● **Direction A**: From the fire department passage, translate the sentence "Building materials and construction methods change frequently." into Spanish.

* begin Document extract *

A panel of experts assembled to review the data included plumbers, city development services, ATF and firefighters not immediately involved in the event. The results were shared with the fire service.

My department was fortunate: There was no smoke inside the residence and all visible fire was extinguished. However, though our firefighters were in complete PPE including SCBA, the facemask was not donned.

Several elements must be explored:

  • Research about the product involved—frequency, location, installation, history—and the event, including actions taken.
  • Continuous training: Department procedures when opening examination holes and department actions following a significant event, such as evacuation procedures, accountability and incident management.
  • Knowledge: Share the data with others.

Research: Become a Sponge

A review of the product involved identified potential avenues of failure if it isn't properly installed. A literature review also discovered questions about safety even if it is properly installed.

In our case, we identified areas where this product is located. Local building ordinances were amended to enhance safety where it's installed.

Building materials and construction methods change frequently. Learn as much as possible about these types of products and their potential impact if they fail.

Continuous Training: Amend Tactics

Armed with the knowledge of experience, tactics were amended. Utility control is imperative and immediate. Firefighters must don complete PPE with SCBA and facemask when opening examination holes. Thermal imaging and other technology is utilized as appropriate.

A review was conducted on emergency evacuation, mayday, accountability and incident management procedures as well.

* end Document extract *
* begin Stored records *

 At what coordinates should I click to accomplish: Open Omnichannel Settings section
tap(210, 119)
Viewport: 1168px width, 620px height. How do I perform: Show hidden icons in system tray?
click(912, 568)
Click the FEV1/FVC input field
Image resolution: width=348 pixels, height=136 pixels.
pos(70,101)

* end Stored records *

● **Direction B**: Reproduce the entries above in full, substituting "position" for "coordinates" and leaving everything else unchanged.

● **Task answer A**: Los materiales de construcción y los métodos constructivos cambian con frecuencia.

● **Task answer B**:
 At what position should I click to accomplish: Open Omnichannel Settings section
tap(210, 119)
Viewport: 1168px width, 620px height. How do I perform: Show hidden icons in system tray?
click(912, 568)
Click the FEV1/FVC input field
Image resolution: width=348 pixels, height=136 pixels.
pos(70,101)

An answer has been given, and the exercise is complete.